Here are my quasi-negative thoughts: 
I did not realize there were no speaker cut outs on this cover. Not a big deal for me, though...I have music downloaded on my K3, but rarely listen to it on it. 
I do miss the hand-strap feature of the Marware Eco Flip cover, and because of the kick stand, when the Boxwave Flip is folded all the way back, it is actually a little bit thicker than the K2 in the flipped back Marware cover is (I did a side by side comparison). However, all is perfectly comfortable when holding the Boxwave with the cover just flipped over and not all the way back and down. Also, I have been used to reading the K3 coverless for the last 5 weeks, so using a cover again (and one that is different that what I used with the K2) may just require a few days to get acclimated again. The first weekend with the K3 aggravated my carpal tunnel (both wrists), but that got better shortly thereafter. I'm sure it's just a matter of getting used to new handling and gripping techniques. LOL 

Did anyone else order either the Marware or Boxwave K3 covers? Thoughts?


----------



## laurie_lu (May 10, 2010)

Are you sure it's faux leather?  When I bought my Boxwave for my K2, the Amazon description said it was genuine leather.  It does feel and smell like real leather to me as well.  The inner lining is just a felt like material.  Maybe the new ones for the K3 are faux leather now.  Mine does have 6 holes over each speaker on the back of the case.


----------



## LuvMyKindle (Aug 1, 2009)

Hi laurie_lu:

I know the Boxwave K2 covers have holes for the speakers, but K3 Flip cover does not have holes or cut outs. I do not know why they made the covers without that, but I rarely listen to TSS or music on the kindle, so it's not as important to me as it might be for others...

As for the covers being genuine leather or not, I do think some of the K2 covers had leather versions, but I am not sure. For the K3 Flip covers, both the Boxwave and Amazon websites say, "Sienna Leather Vertical Flip Kindle Case" in the title line. However, the description on the Boxwave website goes on to state, "Simple and elegant, BoxWave's Sienna Leather Vertical Flip Case is a slim leather case that is custom fitted for your Amazon Kindle (6" Display, Latest Generation). This durable synthetic leather  case protects....."  and on Amazon, in one area, it says, "Animal friendly synthetic leather," and under the Product Description it states, "Simple and elegant, BoxWave's Sienna Leather Vertical Flip Case is a slim leather case  that is custom fitted for your Kindle. This durable synthetic leather case  protects and neatly stores your Kindle everyday, while giving it a timeless look."  
So there you have it - very contradictory!!!   
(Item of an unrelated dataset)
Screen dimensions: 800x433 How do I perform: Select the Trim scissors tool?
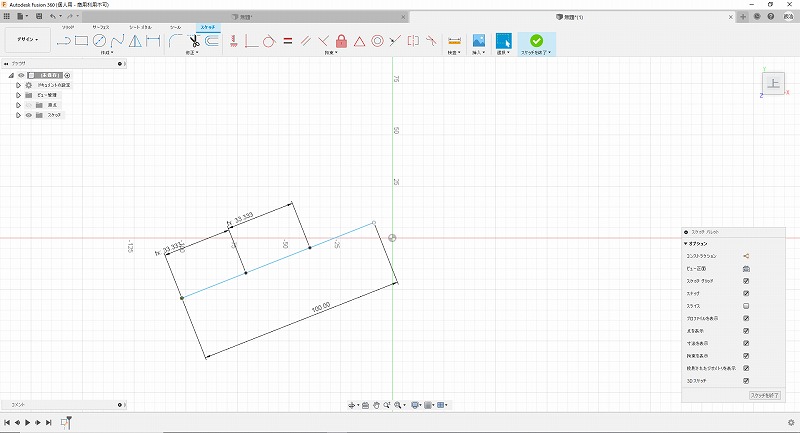click(x=194, y=41)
On one hand, I really dislike when companies do this as it feels very misleading to me. Something is either genuine leather or faux/synthetic leather, unless it is made with both - like when shoes have genuine leather uppers and the soles are made of man-made materials - in which case the descriptions should just reflect that. But on the other hand, I do like the cover, the price is reasonable, quality appears to be outstanding, and assuming the material is faux leather, it seems to be of very, very good quality, in both looks and feel. Not that it matters, but I think just about anyone looking at it would definitely think it is leather. I don't think either website states what the interior material is. On my cover, it is not suede-like or felt-like. I am not sure what it is exactly, but it feels very much denim-like and looks very nice as well. I found reading my kindle in this new cover today to be an enjoyable experience.


----------